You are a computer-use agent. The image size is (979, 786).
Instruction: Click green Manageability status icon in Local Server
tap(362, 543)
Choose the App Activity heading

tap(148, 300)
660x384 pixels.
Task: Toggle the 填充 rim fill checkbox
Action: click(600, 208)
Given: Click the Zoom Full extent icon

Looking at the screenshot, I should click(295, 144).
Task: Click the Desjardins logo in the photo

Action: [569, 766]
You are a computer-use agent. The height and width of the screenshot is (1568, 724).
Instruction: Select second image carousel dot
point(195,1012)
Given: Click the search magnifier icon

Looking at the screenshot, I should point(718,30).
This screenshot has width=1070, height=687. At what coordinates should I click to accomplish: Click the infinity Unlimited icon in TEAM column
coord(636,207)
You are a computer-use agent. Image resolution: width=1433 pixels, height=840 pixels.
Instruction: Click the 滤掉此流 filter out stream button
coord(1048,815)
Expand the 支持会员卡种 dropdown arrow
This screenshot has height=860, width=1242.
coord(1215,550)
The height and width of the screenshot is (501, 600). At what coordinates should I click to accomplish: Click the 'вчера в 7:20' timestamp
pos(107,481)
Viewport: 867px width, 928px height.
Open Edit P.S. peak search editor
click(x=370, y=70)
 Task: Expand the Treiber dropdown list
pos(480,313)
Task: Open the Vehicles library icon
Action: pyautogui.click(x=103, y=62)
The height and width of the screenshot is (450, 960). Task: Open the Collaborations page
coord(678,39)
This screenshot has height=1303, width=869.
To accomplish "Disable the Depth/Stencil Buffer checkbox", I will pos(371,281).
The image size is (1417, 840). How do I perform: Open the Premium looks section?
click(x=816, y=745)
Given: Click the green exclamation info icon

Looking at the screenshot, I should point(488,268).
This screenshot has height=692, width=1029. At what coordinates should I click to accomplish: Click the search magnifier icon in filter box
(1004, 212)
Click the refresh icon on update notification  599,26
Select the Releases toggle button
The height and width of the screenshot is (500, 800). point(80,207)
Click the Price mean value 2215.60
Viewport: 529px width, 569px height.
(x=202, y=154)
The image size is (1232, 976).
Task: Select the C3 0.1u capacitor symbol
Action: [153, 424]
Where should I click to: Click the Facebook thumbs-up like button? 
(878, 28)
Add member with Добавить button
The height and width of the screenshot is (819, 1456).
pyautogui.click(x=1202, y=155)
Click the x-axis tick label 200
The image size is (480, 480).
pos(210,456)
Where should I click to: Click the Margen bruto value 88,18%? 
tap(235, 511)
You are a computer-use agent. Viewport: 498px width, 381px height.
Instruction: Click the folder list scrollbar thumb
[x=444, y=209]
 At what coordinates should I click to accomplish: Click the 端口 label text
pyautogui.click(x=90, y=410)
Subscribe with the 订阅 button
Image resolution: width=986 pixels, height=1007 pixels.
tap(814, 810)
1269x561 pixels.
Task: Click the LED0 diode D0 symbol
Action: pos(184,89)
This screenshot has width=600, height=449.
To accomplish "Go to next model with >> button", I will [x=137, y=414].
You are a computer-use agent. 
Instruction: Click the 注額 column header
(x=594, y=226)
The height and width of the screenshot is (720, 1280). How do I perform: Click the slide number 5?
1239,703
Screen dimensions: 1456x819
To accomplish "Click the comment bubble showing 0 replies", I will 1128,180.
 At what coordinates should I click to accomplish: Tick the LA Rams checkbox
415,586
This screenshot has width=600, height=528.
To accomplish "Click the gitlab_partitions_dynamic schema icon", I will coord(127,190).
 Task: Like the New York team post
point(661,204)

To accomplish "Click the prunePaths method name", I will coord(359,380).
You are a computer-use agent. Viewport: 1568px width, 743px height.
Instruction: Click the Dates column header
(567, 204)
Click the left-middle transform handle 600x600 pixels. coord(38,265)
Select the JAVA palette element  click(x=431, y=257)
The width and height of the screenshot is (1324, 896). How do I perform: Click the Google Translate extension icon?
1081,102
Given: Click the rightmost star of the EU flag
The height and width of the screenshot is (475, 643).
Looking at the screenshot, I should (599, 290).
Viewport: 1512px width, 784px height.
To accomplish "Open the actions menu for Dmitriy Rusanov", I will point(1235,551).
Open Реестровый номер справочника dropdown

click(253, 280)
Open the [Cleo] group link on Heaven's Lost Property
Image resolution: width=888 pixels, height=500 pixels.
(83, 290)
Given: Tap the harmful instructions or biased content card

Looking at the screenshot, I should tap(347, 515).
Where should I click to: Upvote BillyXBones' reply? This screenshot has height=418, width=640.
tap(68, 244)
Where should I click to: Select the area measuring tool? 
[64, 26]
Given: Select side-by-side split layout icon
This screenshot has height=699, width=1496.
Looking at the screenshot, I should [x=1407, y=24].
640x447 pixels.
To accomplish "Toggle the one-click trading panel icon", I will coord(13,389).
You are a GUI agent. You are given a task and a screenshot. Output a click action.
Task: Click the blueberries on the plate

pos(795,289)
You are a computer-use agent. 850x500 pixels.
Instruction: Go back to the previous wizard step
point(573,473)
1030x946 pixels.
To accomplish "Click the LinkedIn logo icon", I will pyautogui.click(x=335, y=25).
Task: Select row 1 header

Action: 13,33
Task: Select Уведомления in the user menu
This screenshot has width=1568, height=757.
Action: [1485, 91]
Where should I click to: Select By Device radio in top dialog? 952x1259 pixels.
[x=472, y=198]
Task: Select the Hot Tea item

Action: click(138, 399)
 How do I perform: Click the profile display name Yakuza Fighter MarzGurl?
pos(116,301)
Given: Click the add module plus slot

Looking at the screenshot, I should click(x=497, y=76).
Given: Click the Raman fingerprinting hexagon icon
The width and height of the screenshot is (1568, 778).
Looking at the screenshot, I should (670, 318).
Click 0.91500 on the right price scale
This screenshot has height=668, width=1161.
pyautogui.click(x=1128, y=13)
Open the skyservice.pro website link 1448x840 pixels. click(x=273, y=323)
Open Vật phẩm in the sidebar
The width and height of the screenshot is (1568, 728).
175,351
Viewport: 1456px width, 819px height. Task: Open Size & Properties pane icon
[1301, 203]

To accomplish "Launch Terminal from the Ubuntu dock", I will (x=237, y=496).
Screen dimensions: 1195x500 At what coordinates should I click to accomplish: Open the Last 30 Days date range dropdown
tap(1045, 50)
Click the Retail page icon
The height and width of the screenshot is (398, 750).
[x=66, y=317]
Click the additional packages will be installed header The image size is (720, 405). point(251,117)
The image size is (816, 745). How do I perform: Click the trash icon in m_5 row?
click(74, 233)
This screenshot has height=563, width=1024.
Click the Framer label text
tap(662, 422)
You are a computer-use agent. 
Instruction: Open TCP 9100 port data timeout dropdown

═══

The request: Please copy the data unchanged, starting at its first line and ending after the line that contains "coord(678,39)", including that line.

Finished exercise:
You are a computer-use agent. The image size is (979, 786).
Instruction: Click green Manageability status icon in Local Server
tap(362, 543)
Choose the App Activity heading

tap(148, 300)
660x384 pixels.
Task: Toggle the 填充 rim fill checkbox
Action: click(600, 208)
Given: Click the Zoom Full extent icon

Looking at the screenshot, I should click(295, 144).
Task: Click the Desjardins logo in the photo

Action: [569, 766]
You are a computer-use agent. The height and width of the screenshot is (1568, 724).
Instruction: Select second image carousel dot
point(195,1012)
Given: Click the search magnifier icon

Looking at the screenshot, I should point(718,30).
This screenshot has width=1070, height=687. At what coordinates should I click to accomplish: Click the infinity Unlimited icon in TEAM column
coord(636,207)
You are a computer-use agent. Image resolution: width=1433 pixels, height=840 pixels.
Instruction: Click the 滤掉此流 filter out stream button
coord(1048,815)
Expand the 支持会员卡种 dropdown arrow
This screenshot has height=860, width=1242.
coord(1215,550)
The height and width of the screenshot is (501, 600). At what coordinates should I click to accomplish: Click the 'вчера в 7:20' timestamp
pos(107,481)
Viewport: 867px width, 928px height.
Open Edit P.S. peak search editor
click(x=370, y=70)
 Task: Expand the Treiber dropdown list
pos(480,313)
Task: Open the Vehicles library icon
Action: pyautogui.click(x=103, y=62)
The height and width of the screenshot is (450, 960). Task: Open the Collaborations page
coord(678,39)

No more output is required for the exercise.